Numerous tools are available to graph utilization data, but my personal favorite is Orca. Orca can graph arbitrary data, and is a perfect fit for generating JVM performance graphs. Configuring Orca to generate JVM performance graphs is a snap. To begin, you will first need to enable the Java SNMP agent. To enable the agent, you can add the “-Dcom.sun.management.snmp.interface” (interface to bind to), “-Dcom.sun.management.snmp.port” (use a different SNMP port other that the default, port 161), “-Dcom.sun.management.snmp.acl” (use ACLs to limit who can read and write to the server) and ” -Dcom.sun.management.snmp.acl.file” (ACL file to use) options to the java command line:

$ java -Dcom.sun.management.snmp.interface=192.168.1.10 \
        -Dcom.sun.management.snmp.port=8161 \
        -Dcom.sun.management.snmp.acl=true \
        -Dcom.sun.management.snmp.acl.file=/usr/java/jre/lib/management/snmp.acl …

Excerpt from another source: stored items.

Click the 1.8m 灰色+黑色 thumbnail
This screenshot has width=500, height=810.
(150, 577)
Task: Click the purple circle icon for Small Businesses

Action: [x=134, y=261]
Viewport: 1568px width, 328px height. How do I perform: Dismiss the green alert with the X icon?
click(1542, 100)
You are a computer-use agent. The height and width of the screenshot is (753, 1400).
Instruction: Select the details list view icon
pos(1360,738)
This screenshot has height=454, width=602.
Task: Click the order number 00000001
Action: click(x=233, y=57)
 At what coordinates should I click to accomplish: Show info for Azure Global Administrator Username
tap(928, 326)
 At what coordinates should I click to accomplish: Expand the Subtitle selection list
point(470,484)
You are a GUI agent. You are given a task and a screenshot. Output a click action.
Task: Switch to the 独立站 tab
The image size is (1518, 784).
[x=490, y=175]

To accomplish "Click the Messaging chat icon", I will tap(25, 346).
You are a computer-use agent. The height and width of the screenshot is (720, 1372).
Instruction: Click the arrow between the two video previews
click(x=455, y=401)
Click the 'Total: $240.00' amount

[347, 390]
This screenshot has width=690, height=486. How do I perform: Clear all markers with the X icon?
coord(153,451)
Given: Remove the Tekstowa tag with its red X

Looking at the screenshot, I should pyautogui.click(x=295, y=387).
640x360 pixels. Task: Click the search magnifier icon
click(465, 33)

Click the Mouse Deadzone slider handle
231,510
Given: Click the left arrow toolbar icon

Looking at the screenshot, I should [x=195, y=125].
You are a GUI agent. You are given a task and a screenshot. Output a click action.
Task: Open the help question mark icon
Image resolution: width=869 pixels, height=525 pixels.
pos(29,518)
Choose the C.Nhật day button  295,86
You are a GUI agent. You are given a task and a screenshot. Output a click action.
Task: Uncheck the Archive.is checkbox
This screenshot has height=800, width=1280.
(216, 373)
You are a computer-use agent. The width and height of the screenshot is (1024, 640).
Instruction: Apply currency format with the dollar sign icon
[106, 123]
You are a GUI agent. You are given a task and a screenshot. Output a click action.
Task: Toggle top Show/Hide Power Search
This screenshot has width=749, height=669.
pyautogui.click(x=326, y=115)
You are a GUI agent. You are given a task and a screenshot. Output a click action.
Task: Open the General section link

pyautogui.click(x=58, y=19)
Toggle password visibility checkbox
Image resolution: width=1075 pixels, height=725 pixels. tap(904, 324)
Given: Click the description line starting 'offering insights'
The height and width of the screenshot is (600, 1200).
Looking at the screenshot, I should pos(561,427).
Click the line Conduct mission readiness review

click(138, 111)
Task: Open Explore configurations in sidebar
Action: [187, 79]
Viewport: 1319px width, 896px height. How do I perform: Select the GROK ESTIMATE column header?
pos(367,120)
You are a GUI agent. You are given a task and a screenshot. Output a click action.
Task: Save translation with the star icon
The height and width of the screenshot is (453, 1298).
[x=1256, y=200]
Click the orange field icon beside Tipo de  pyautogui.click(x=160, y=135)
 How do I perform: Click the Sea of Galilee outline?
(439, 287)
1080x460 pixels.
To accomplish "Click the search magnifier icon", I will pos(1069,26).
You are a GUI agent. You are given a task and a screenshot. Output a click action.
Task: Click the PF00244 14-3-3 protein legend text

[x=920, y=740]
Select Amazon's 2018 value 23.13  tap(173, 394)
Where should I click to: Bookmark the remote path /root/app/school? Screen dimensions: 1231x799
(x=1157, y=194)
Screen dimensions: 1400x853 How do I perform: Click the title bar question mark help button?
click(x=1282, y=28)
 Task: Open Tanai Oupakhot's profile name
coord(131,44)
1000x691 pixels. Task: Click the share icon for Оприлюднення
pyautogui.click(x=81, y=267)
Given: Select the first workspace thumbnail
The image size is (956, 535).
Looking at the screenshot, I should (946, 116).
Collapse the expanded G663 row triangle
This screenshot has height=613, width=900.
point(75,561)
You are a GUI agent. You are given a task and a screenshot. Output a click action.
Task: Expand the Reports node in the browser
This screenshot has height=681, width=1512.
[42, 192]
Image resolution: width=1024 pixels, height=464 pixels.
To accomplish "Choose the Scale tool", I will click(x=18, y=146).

The $JAVA_HOME/jre/lib/management/ directory contains a sample SNMP ACL file (aptly named snmp.acl.template) that can be tailored to fit your site’s security policy (if you use the default locations, you do not need to specify the last two parameters). After the SNMP agent is enabled, you can run jvmstats.pl from cron to collect statistics at specific intervals. Each time Jvmstats.pl runs, it will write the current values of the Java agent’s performance counters (e.g., number of active threads, time spent performing garbage collection, etc.) to the file pased to the “-f” option, and will add a header to the file if it doesn’t exist.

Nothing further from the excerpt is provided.